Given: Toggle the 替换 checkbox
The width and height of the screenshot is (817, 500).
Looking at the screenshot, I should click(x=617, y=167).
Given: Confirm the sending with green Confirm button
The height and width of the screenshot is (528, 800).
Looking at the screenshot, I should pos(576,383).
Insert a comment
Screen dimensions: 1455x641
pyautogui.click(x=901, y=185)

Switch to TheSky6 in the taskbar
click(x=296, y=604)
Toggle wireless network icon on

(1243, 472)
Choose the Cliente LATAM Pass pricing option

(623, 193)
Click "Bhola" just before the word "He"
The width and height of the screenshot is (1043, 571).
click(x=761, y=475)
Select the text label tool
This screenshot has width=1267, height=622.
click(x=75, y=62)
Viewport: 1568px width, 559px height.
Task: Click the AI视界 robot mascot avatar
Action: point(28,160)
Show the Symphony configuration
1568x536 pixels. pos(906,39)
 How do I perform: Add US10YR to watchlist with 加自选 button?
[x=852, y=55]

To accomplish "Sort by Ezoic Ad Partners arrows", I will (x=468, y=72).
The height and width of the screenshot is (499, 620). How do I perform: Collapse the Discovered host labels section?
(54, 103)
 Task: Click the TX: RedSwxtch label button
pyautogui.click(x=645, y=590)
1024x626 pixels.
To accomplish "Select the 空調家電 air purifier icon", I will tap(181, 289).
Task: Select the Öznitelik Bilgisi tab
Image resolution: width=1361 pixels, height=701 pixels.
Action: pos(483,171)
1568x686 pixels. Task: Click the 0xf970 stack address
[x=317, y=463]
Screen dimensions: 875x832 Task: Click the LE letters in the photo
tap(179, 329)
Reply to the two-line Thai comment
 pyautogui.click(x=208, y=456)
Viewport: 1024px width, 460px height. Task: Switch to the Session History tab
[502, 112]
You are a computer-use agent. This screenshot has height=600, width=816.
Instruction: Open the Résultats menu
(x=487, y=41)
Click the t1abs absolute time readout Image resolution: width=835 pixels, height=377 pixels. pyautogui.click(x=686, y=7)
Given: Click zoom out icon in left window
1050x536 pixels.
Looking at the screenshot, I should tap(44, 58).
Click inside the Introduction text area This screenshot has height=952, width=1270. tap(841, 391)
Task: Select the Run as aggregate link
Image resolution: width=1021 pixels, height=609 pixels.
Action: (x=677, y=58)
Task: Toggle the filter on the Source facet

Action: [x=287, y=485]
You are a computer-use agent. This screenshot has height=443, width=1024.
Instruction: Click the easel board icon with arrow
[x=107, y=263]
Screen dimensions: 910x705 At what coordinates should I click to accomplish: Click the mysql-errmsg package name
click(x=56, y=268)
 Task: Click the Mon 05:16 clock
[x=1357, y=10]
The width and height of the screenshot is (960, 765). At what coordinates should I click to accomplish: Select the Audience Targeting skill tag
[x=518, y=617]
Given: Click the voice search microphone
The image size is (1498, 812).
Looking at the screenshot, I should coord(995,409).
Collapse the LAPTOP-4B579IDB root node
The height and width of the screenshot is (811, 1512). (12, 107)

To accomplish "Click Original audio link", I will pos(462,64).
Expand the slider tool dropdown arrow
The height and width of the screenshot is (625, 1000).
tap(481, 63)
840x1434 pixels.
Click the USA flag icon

+ + + + +

CHALLENGE ▸
Retype all of the data above line for line, without changing a character.

EXERCISE RESPONSE ▸
Given: Toggle the 替换 checkbox
The width and height of the screenshot is (817, 500).
Looking at the screenshot, I should click(x=617, y=167).
Given: Confirm the sending with green Confirm button
The height and width of the screenshot is (528, 800).
Looking at the screenshot, I should pos(576,383).
Insert a comment
Screen dimensions: 1455x641
pyautogui.click(x=901, y=185)

Switch to TheSky6 in the taskbar
click(x=296, y=604)
Toggle wireless network icon on

(1243, 472)
Choose the Cliente LATAM Pass pricing option

(623, 193)
Click "Bhola" just before the word "He"
The width and height of the screenshot is (1043, 571).
click(x=761, y=475)
Select the text label tool
This screenshot has width=1267, height=622.
click(x=75, y=62)
Viewport: 1568px width, 559px height.
Task: Click the AI视界 robot mascot avatar
Action: point(28,160)
Show the Symphony configuration
1568x536 pixels. pos(906,39)
 How do I perform: Add US10YR to watchlist with 加自选 button?
[x=852, y=55]

To accomplish "Sort by Ezoic Ad Partners arrows", I will (x=468, y=72).
The height and width of the screenshot is (499, 620). How do I perform: Collapse the Discovered host labels section?
(54, 103)
 Task: Click the TX: RedSwxtch label button
pyautogui.click(x=645, y=590)
1024x626 pixels.
To accomplish "Select the 空調家電 air purifier icon", I will tap(181, 289).
Task: Select the Öznitelik Bilgisi tab
Image resolution: width=1361 pixels, height=701 pixels.
Action: pos(483,171)
1568x686 pixels. Task: Click the 0xf970 stack address
[x=317, y=463]
Screen dimensions: 875x832 Task: Click the LE letters in the photo
tap(179, 329)
Reply to the two-line Thai comment
 pyautogui.click(x=208, y=456)
Viewport: 1024px width, 460px height. Task: Switch to the Session History tab
[502, 112]
You are a computer-use agent. This screenshot has height=600, width=816.
Instruction: Open the Résultats menu
(x=487, y=41)
Click the t1abs absolute time readout Image resolution: width=835 pixels, height=377 pixels. pyautogui.click(x=686, y=7)
Given: Click zoom out icon in left window
1050x536 pixels.
Looking at the screenshot, I should tap(44, 58).
Click inside the Introduction text area This screenshot has height=952, width=1270. tap(841, 391)
Task: Select the Run as aggregate link
Image resolution: width=1021 pixels, height=609 pixels.
Action: (x=677, y=58)
Task: Toggle the filter on the Source facet

Action: [x=287, y=485]
You are a computer-use agent. This screenshot has height=443, width=1024.
Instruction: Click the easel board icon with arrow
[x=107, y=263]
Screen dimensions: 910x705 At what coordinates should I click to accomplish: Click the mysql-errmsg package name
click(x=56, y=268)
 Task: Click the Mon 05:16 clock
[x=1357, y=10]
The width and height of the screenshot is (960, 765). At what coordinates should I click to accomplish: Select the Audience Targeting skill tag
[x=518, y=617]
Given: Click the voice search microphone
The image size is (1498, 812).
Looking at the screenshot, I should coord(995,409).
Collapse the LAPTOP-4B579IDB root node
The height and width of the screenshot is (811, 1512). (12, 107)

To accomplish "Click Original audio link", I will pos(462,64).
Expand the slider tool dropdown arrow
The height and width of the screenshot is (625, 1000).
tap(481, 63)
840x1434 pixels.
Click the USA flag icon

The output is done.